Lines before the one containing "You are a computer-use" are not wanted; restate the rest below word for word, through the last line, but drop any pictures.

#### Records for the task

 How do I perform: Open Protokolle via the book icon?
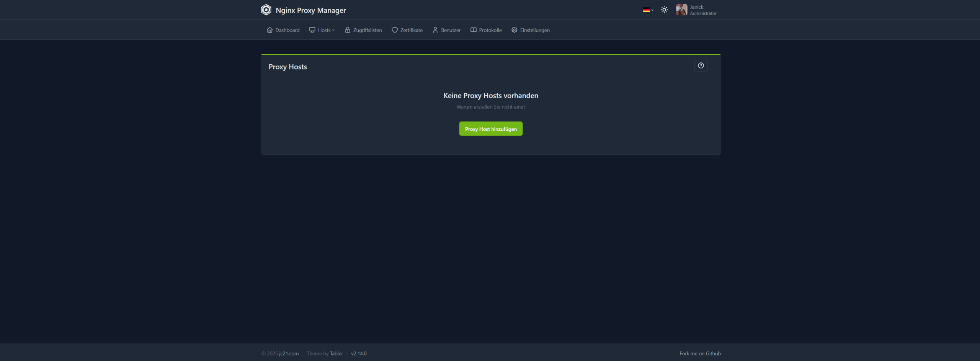tap(474, 30)
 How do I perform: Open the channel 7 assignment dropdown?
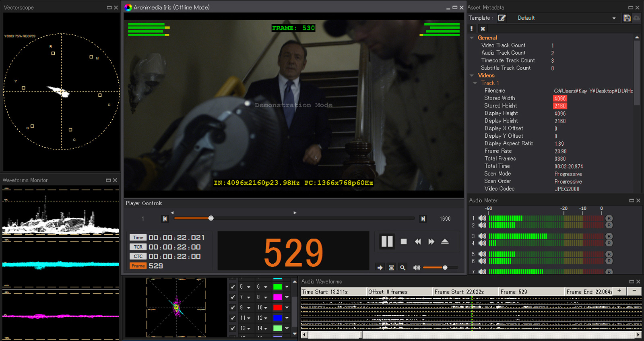coord(249,298)
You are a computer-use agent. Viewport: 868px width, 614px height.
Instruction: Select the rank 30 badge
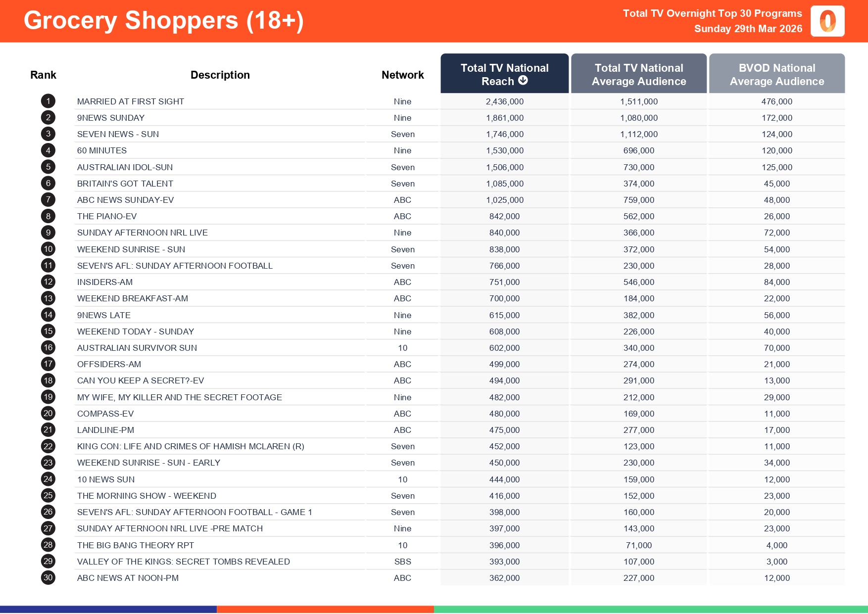(48, 577)
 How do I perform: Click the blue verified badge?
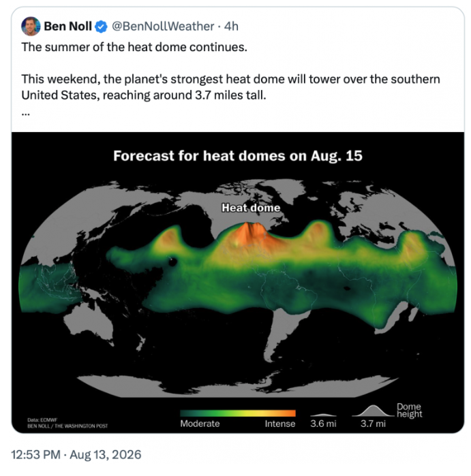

########

** Answer space **
You are a computer-use agent. Viewport: 868px width, 614px height.
Instruction: Select the rank 30 badge
(48, 577)
 How do I perform: Click the blue verified badge?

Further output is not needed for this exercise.